Konstruktionsfehler vermutlich Einsturz-Ursache
Türkei: Mindestens 14 Tote bei Wohnhauseinsturz

In der türkischen Stadt Konya ist ein zehnstöckiges Gebäude eingestürzt und hat zahlreiche Bewohner unter den Trümmern begraben. Bislang konnten 28 Menschen verletzt gerettet werden.

HB INSTANBUL/KONYA. Die Behörden gaben am Dienstag nach einem Bericht des türkischen Nachrichtensenders NTV in einer ersten offiziellen Mitteilung bekannt, dass mindestens 14 Menschen getötet worden sind.

In dem Trümmerberg des Hochhauses, das „wie nach einem Erdbeben“ aus heiterem Himmel in sich zusammengefallen war, suchten am Dienstag Rettungsteams mit Spürhunden nach Überlebenden. Provinzgouverneur Ahmet Kayhan vermutete, dass „mindestens 70 Menschen“ verschüttet wurden.

Nach Angaben der Hausverwaltung wohnten in den 38 Wohnungen des Appartement-Hauses mit dem wohlklingenden Namen Zümrüt („Smaragd“) rund 140 Menschen. Wegen des islamischen Opferfestes, zu dem sich türkische Familien traditionell gegenseitig besuchen, herrschte allerdings Ungewissheit über die genaue Zahl der Menschen, die sich zur Zeit des Einsturzes am Montagabend tatsächlich in dem Gebäude aufhielten.

„Es krachte und schwankte ungefähr zehn Sekunden“, berichtete der 34-jährige Gökhan Kücükoglu, der aus Istanbul gekommen war, um seinen Vater zu besuchen. „Wir hörten Stimmen aus dem Treppenhaus, dachten an ein Erdbeben und stürzten zur Tür“. So wie Gökhan kamen vor allem Bewohner mit dem Leben davon, die sich in den oberen Etagen befanden. Im unteren Teil des Appartement-Hauses blieben nach dem Einsturz der Betonplatten kaum noch Zwischenräume zwischen Decke und Boden übrig. Aus mehreren Teilen des Landes wurden Rettungskräfte zusammengezogen, die um die Verschütteten kämpften.

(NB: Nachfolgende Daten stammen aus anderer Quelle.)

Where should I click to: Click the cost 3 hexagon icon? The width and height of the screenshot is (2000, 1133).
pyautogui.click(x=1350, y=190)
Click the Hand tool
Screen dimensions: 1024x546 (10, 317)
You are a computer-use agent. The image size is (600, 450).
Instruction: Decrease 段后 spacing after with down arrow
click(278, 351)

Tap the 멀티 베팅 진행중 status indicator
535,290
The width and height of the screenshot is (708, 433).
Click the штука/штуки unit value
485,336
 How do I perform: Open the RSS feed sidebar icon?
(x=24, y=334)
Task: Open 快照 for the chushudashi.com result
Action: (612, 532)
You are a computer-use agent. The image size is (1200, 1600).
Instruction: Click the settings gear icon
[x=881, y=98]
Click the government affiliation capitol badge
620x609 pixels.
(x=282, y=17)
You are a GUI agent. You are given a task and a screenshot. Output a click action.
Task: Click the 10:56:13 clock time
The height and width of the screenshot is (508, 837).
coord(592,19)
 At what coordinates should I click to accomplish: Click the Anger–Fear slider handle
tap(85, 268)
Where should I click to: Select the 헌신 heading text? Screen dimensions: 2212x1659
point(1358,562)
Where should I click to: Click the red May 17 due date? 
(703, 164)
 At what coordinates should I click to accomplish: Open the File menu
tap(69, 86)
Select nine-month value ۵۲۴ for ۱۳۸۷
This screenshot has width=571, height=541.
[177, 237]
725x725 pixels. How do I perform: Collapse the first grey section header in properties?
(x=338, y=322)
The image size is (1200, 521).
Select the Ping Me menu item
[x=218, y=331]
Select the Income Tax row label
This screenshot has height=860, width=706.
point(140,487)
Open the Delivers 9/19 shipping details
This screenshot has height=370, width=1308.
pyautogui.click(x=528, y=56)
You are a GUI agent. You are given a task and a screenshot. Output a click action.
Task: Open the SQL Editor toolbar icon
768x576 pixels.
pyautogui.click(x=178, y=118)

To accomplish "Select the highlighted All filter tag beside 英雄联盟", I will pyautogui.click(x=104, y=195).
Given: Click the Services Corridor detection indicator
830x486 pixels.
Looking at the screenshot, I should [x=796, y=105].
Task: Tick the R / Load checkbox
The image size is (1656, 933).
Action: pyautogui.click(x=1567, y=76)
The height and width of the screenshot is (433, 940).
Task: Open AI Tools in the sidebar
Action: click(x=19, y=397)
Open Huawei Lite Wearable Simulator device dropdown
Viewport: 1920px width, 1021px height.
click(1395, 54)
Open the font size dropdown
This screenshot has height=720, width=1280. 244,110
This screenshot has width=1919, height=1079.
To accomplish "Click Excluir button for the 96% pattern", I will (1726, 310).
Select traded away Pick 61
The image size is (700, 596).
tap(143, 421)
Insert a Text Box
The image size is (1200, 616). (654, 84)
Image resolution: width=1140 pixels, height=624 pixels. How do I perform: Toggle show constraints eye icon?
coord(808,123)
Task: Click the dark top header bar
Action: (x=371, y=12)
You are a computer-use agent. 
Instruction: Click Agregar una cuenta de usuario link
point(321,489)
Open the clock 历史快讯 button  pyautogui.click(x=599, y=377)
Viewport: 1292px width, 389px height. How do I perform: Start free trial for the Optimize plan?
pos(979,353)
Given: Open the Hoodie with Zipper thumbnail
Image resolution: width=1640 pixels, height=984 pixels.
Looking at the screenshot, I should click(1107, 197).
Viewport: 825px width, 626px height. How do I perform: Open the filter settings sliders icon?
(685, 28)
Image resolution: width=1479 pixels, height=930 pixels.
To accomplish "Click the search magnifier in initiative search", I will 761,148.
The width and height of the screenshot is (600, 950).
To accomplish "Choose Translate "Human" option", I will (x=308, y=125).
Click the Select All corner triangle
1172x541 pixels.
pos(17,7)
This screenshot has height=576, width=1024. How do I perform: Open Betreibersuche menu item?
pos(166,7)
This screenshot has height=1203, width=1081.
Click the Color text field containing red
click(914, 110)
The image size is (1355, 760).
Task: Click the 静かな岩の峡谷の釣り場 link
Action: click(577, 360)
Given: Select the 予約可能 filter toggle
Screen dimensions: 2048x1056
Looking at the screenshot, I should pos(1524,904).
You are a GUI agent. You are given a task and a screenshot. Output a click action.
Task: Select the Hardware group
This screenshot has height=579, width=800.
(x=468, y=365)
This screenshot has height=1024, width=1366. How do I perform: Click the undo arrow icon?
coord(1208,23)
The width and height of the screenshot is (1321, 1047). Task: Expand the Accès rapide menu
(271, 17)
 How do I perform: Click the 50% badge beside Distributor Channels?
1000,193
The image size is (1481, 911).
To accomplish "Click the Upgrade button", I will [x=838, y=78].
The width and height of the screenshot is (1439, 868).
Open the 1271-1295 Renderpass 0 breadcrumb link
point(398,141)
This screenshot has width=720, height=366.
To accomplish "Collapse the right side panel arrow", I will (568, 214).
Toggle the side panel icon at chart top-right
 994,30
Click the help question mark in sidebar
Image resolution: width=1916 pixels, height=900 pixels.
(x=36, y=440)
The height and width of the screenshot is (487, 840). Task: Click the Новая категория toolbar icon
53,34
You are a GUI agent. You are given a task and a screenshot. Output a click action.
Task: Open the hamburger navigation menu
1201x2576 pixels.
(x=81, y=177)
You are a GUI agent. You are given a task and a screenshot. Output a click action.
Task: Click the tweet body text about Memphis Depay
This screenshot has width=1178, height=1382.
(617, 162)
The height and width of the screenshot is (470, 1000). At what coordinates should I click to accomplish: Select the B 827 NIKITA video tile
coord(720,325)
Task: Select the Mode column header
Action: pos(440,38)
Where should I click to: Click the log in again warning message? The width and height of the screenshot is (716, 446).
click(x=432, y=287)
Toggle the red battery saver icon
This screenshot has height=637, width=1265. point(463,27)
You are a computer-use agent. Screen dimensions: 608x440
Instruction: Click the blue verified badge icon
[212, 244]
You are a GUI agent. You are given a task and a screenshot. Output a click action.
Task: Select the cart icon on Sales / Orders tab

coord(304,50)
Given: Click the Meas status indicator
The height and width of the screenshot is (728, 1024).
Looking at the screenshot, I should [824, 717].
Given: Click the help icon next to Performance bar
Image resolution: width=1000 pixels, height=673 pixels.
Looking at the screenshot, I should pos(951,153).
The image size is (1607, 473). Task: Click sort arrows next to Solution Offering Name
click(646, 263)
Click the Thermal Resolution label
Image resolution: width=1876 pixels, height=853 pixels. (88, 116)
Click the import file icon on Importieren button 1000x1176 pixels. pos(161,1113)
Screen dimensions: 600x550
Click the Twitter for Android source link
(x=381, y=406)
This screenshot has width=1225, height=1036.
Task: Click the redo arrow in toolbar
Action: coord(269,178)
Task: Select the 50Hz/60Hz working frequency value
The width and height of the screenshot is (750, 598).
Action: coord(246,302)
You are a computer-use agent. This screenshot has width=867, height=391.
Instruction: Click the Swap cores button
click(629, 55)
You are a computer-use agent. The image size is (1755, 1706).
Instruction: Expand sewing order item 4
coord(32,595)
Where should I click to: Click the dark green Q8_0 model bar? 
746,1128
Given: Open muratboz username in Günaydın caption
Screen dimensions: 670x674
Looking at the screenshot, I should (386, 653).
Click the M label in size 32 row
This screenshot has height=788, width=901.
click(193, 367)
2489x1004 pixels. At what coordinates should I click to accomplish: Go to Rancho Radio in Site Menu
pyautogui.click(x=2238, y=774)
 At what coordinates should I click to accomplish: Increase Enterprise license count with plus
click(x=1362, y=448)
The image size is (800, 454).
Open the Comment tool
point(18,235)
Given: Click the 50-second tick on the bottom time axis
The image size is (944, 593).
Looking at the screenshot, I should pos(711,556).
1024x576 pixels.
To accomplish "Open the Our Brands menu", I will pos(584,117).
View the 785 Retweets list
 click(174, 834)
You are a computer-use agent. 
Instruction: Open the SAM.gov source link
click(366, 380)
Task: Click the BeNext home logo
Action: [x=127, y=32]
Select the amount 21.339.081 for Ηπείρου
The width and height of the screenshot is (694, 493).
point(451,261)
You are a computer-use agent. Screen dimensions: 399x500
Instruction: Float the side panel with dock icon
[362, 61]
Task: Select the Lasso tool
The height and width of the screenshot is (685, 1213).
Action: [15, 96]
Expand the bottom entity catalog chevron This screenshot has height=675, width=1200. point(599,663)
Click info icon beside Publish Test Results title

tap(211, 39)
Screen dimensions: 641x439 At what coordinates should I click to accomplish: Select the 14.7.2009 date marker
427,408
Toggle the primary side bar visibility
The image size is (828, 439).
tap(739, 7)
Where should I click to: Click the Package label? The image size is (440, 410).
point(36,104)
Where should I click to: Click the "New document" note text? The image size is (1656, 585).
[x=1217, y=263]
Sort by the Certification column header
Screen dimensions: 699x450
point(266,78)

Als Ursache des Unglücks wird Pfusch am Bau angenommen. „Ein Verbrechen der Stärke 7,4 auf der Richterskala“, schrieb die Zeitung „Hürriyet“, die wie andere Medien und Bauexperten Verstöße gegen Bauvorschriften und mangelhafte Kontrollen der Behörden anprangerte. „Wir haben davon gehört, dass das Haus nicht sicher sein sollte, hielten das aber für Gerüchte“, berichtete der 57-jährige Ahmet Türkoglu. „Zehn aus meiner Familie liegen unter den Trümmern.“ Kritik wurde auch am anfänglichen Durcheinander bei den Rettungsarbeiten laut. Bis zum Eintreffen der Katastrophen-Experten versuchten Anwohner und örtliche Rettungskräfte mit Händen, Schaufeln und Hämmern, zu den Verschütteten vorzudringen. „Wir halten den Atem an und können nur noch beten“, sagte der türkische Agrar- und Dorfminister Sami Güclü an der Unglücksstelle. Neue Hoffnung schöpften die Retter am Dienstag, als sie zwei kleine Mädchen und - rund 15 Stunden nach dem Einsturz - eine weitere Frau lebend aus den Trümmer herausholen konnten.

„Von tragenden Elementen keine Spur“, kritisierte der Vorsitzende der Bauingenieurskammer in Ankara, Kemal Türkaslan, die augenfälligen Baumängel. Nicht nur er fühlte sich angesichts der Schreckensbilder aus Konya an ein Schülerwohnheim im südosttürkischen Bingöl erinnert, das vor fast einem Jahr bei einem Erdbeben der Stärke 6,4 für 84 Kinder und einen Lehrer zur tödlichen Falle geworden war. Die meisten der 114 Überlebenden hatten es Betten und Schränken aus Eisen zu verdanken, dass sie von den Betonplatten nicht erschlagen wurden.